Oh nein, bitte nicht! Nicht schon wieder. Nicht noch einen Artikel über den Euro. Oder besser gesagt: über die Eurokrise, die, wie man auch hört, eigentlich gar keine Eurokrise sei, sondern eine Schuldenkrise. Eine europäische Schuldenkrise. Oder eine griechische. Griechenland – ich kann es nicht mehr hören! Oder Irland, Portugal, und alle die.
Eurokrise – das ist irgendwie so wie Fukushima: gar nicht ungefährlich, keine Frage. Sogar richtig schädlich. Aber erstens für uns nur so am Rande, und zweitens geht davon die Welt nicht unter. Und außerdem zieht sich die ganze Geschichte inzwischen ganz eindeutig zu lange hin.

Es passiert ja im Grunde genommen auch nichts Neues. Die Schreckensmeldungen aus den einzelnen PIGS-Ländern, dass alles noch viel schlimmer sei als zuvor angenommen, treffen in schöner Regelmäßigkeit ein. Dazwischen immer wieder mal eine der drei Ratingagenturen, die zwar auch nicht viel mehr wissen als mein Nachbar. Doch wenn eine von denen die Kreditwürdigkeit eines der besagten PIGS herunterstuft, ist das schon eine Meldung wert.
Dann reagieren die Finanzmärkte. Die sind nämlich einerseits allmächtig, andererseits aber ziemlich empfindlich. Dann steigen die Zinsen der Staatsanleihen nicht nur des einen PIGS-Landes, sondern gleich aller. Das heißt: diese Länder können sich nun überhaupt nicht mehr (re-)finanzieren, die Kurse fallen auf Ramschniveau, die Hausaufgaben sind nicht erledigt, und die Herrschaften aus Hochfinanz und großer Politik treffen sich.
Mal angekündigt, mal unangekündigt. Mal offiziell, mal heimlich. Mal sind sie sich einig, meist nicht. Ja, die Sache ist ernst; aber diese Nummer wird langweilig. Aber was sollen die Leitartikler allerorten machen? Sie müssen etwas schreiben, und sei es eine Kolumne über die Eurokrise.
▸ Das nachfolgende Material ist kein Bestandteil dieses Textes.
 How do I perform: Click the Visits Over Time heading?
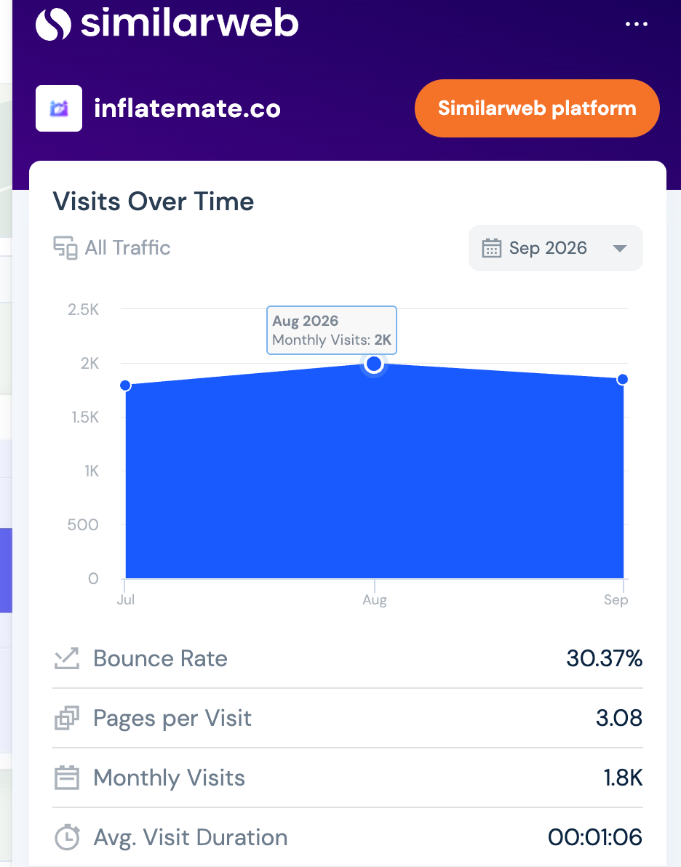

Und abends trifft man sich in einer Talkshow.

Merkel und Sarkozy haben einen „Kompromiss“ gefunden. Et het noch immer joot jegange …, zu Deutsch: es ist noch immer gut gegangen. Der Kompromiss – immerhin gut genug als Hauptmeldung in den Abendnachrichten. Berlin wollte die Gläubiger einspannen (irgendwie links), Paris – und Brüssel – die Banken schonen (voll kapitalistisch); der Kompromiss: „volontaire“.
Frau Merkel ist der Hinweis „ganz wichtig“, dass das Wörtchen „freiwillig“ sozusagen im Kern dieses Kompromisses stehe. Das Volk steht vor der Tür des Kanzleramtes – nicht bestellt, wie Merkel versichert, also wohl ebenfalls freiwillig – und jubelt. Ganz zufällig steht eine deutsch-französische Mischfamilie direkt bei Merkel und Sarkozy. Europa kann schön sein. Die Eurokrise ist langweilig.
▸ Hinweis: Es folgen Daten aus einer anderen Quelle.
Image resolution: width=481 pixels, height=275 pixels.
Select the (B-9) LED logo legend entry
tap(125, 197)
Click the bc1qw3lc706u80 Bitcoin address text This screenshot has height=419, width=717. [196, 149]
Spätestens in zwei Wochen wird sich kein Mensch mehr an diesen „Kompromiss“ erinnern. Nicht einmal eine Station in dieser sich gefühlt unendlich hinziehenden Eurokrise. Dennoch wird die Geschichte weitergehen – irgendwie so wie Fukushima.
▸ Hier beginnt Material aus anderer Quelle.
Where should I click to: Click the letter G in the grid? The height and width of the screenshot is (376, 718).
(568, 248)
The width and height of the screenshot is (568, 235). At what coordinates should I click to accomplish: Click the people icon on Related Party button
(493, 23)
Dabei ist das Thema eigentlich durch. Alle Argumente sind vorgetragen, jeder hat sich irgendwie seine mehr oder weniger fundierte Meinung gebildet, in den seltensten Fällen eine maßgebliche. Echte Politfreaks kennen auch die abseitigsten Nebenargumente. Je größer das Detailwissen, umso leichter lässt es sich um den Kern der ganzen Angelegenheit herumdiskutieren.
Und dieser Kern besteht letztlich einzig und allein aus der Frage, ob man eine europäische Währungsunion möchte oder nicht. Ob man für den Euro ist oder dagegen. Eine Währungsunion ist auf Dauer nicht möglich ohne eine Wirtschafts- und Finanzunion. Eine Tatsache, die nicht ernsthaft bestritten werden kann, und im Grunde auch nicht ernsthaft bestritten wird. Weder von den entschiedenen Befürwortern noch von den entschiedenen Gegnern der Gemeinschaftswährung.
Das Problem besteht bei denjenigen, die eine „Position“ irgendwo dazwischen vertreten. Zwar behaupten auch sie nicht, eine Währungsunion sei ohne eine – Achtung: Schreckenswort – Transferunion zu machen. Doch sie verweisen darauf, so sei der Euro aber nicht vereinbart worden.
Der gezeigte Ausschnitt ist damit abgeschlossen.